» **取り組む課題**
[1] 本文に示されている小林和馬の専門分野を答えよ。
[2] 次の(a)〜(c)が本文の内容と合っているかを判断し、それぞれ「はい」か「いいえ」で答えよ。あわせて、決め手となる本文の語句をそのまま引用せよ。
(a) 小林和馬は博士(経済学)の学位を持っている。
(b) 小林和馬は東洋大学法学部に所属している。
(c) AIの活用が進んでいるのは一部の企業に限られると本文は述べている。
[3] 本文の「最新の科学技術による知見を生かし、社会経済のあるべき姿を研究する。」という一文を英語に訳せ。

» **本文**
INTERVIEWEE
小林 和馬
KOBAYASHI Kazuma
東洋大学経済学部総合政策学科 助教
博士(経済学)。専門分野は経済政策、産業組織論で、情報通信政策(ICT)政策の経済分析などを行う。先端技術に伴う社会経済の変化を捉え、社会制度や法制度のあるべき姿やすべき変更・すべき点を指摘。最新の科学技術による知見を生かし、社会経済のあるべき姿を研究する。
AIが人を超える?シンギュラリティーの正しい理解
画像:東洋大学経済学部総合政策学科 小林和馬助教――ここ数年、多くの企業でAIの活用が進み、私たちの生活でも身近になったAIですが、便利になった一方で将来的にはAIが私たちの仕事を取って代わるのではないかと心配する声も聞かれます。これについて、先生のお考えを教えてください。

» **資料**

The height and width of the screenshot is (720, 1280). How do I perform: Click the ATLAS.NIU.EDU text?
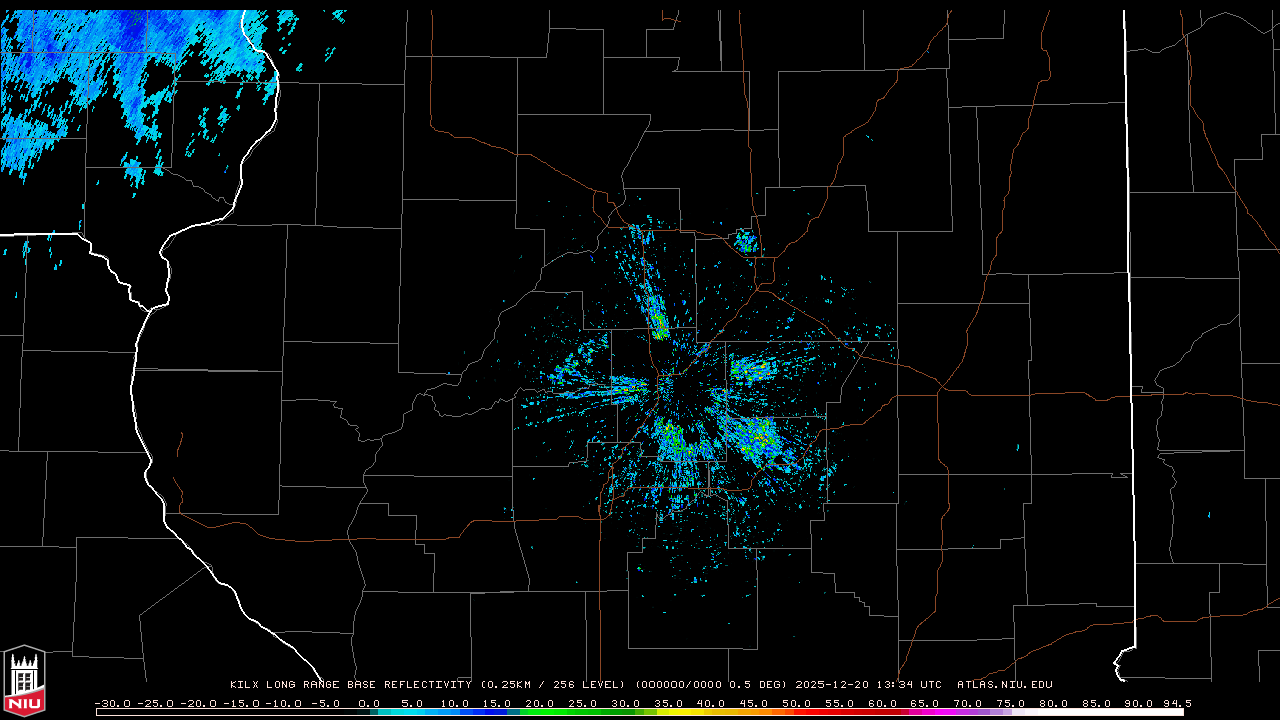coord(1005,685)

» **解答**
[1] 経済政策と産業組織論である。

[2]
(a) はい。「博士(経済学)」
(b) いいえ。「東洋大学経済学部総合政策学科 助教」
(c) いいえ。「ここ数年、多くの企業でAIの活用が進み」

[3] Drawing on insights from the latest science and technology, Kobayashi studies what society and the economy ought to be.